Repeat each entry below exactly.

:::::

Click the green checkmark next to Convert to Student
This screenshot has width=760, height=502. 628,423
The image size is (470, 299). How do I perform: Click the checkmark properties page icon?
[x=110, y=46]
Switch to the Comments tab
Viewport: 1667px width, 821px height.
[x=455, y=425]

:::::

• [EXERCISE OUTPUT]
Click the green checkmark next to Convert to Student
This screenshot has width=760, height=502. 628,423
The image size is (470, 299). How do I perform: Click the checkmark properties page icon?
[x=110, y=46]
Switch to the Comments tab
Viewport: 1667px width, 821px height.
[x=455, y=425]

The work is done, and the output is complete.